その後、病院を辞めて心療内科のクリニックを開業したのですが、開業当初、医師は自分1人のみ。するとすべての患者さんを自分が診なければなりません。朝から晩までずっと外来を担当し続けた結果、大学病院時代とは比較にならないほど忙しく、心身ともに休息を取ることができない日々が続きました。
特に心療内科クリニックの場合、お盆やお正月のような長期休暇の前後はかなり混雑します。長期休暇をとっても、その前後はいつも疲労困憊といった状態。大きな病院であれば他に医師がいますから、もし突然休暇を取得しても他の医師に代わってもらうことができます。しかし自分が開業したクリニックで、医師が自分1人しかいない場合、全てを自分で管理しなければいけない大変さがありました。そんな日々が続き、私は開業後半年ほどでメンタルを崩しかけました。
精神科医が実践している、メンタルケアの方法は?
“働きすぎて、バーンアウトのような状態になってしまう”――私と同様に、多くの医師が直面する問題かもしれません。精神科医としての知見を応用し、幸いなことに、私はメンタルを自分でケアする方法を編み出し、現在は体調を回復することができました。具体的にはこのようなことです。
①「役割」をいったん外して休む時間をつくる
まずは自分が抱えている「役割」を外して休む時間をつくるということです。どんな方でも、医師・父親・母親など、自分の「役割」を自覚していて、その役割に沿って考え、行動を起こしています。そして誰もが、「職場では〇〇医師、プライベートでは〇〇ちゃんのパパ、趣味の活動ではバンドマンの〇〇さん」などといったように、複数の役割を抱えています。医師としての自分・親としての自分・子としての自分など、さまざまな役割を背負っていると、「あれをしなきゃ」「これを考えなきゃ」と常にプレッシャーがつきまとい、休まる時間がありません。
そこで、その「役割」をすべて外して過ごす時間を作ってみましょう。
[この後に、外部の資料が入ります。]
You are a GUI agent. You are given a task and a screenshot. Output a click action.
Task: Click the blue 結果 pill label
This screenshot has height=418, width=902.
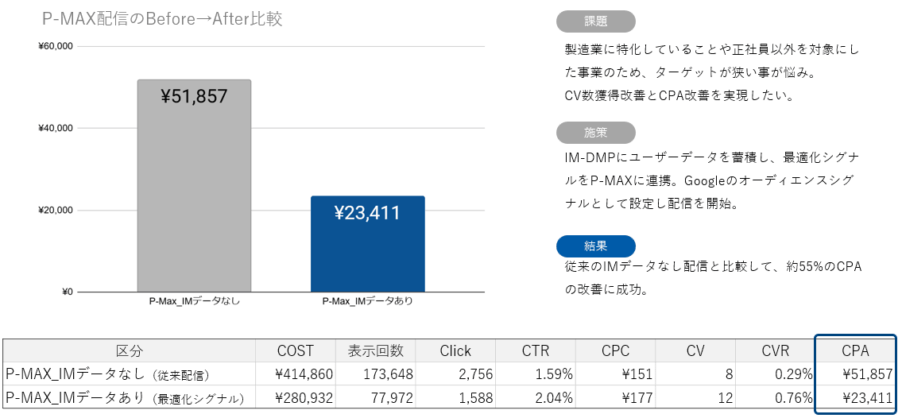(x=595, y=246)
少しの時間でかまいません。
「何者でもない自分」の時間を持つことで、好きなことができる“余裕”と“精神状態”を作ることができます。そしてリフレッシュすることができるのです。
②1人の時間を大切に
家族が近くにいると、どうしても「役割」を外すことが難しくなりますし、視界に入ると「何かしなきゃ」とつい考えてしまいがちです。できればその時間は家族とも離れ、散歩に行ったりカフェに行ったりして、自由になれる場所を確保できると良いと思います。誰とも接する必要のない場所で自分の役割を外し、「自分は今後どうしていこうかな」と考えたり、可能であれば“やってみたかったことに挑戦する時間”があれば、心身ともに休息できるでしょう。
③身体をゆるめる
物理的に身体を「ゆるめる」ことも重要です。たとえば、「休息のため」であっても、ゲームで遊べば脳内にドーパミンが放出され、逆に疲れてしまいます。
実は、休息にはゲームよりも筋トレの方が効果的です。トレーニングで筋肉に力を入れたあとに力を抜くことで血流が循環し、入れ替わります。
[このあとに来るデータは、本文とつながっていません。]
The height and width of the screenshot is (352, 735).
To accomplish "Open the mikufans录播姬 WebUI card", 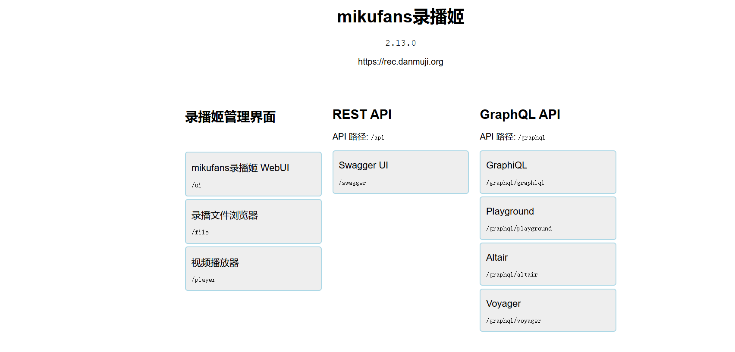I will click(253, 174).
大切なのは、緊張ののち、体をしっかり弛緩させることです。運動が苦手な方は、マッサージやお風呂に入るのでもOKです。血流を循環させることで筋肉がゆるみ、そして精神的にも「自分は大丈夫だ」と思えるメンタルが生まれます。
お風呂に入っているときにはあまり嫌なことを考えないですよね? 血流の循環は心身ともに良い影響をもたらすのです。
まとめ
誰しも、周囲の人たちの影響を受け、少なからず無理をしながら生活していることと思います。ときには、自分の「役割」から離れてリラックスする時間を持つことが大切です。少しでも違和感を覚えたら、早めに休んだり自分が心地良いもので対処していくようにしましょう。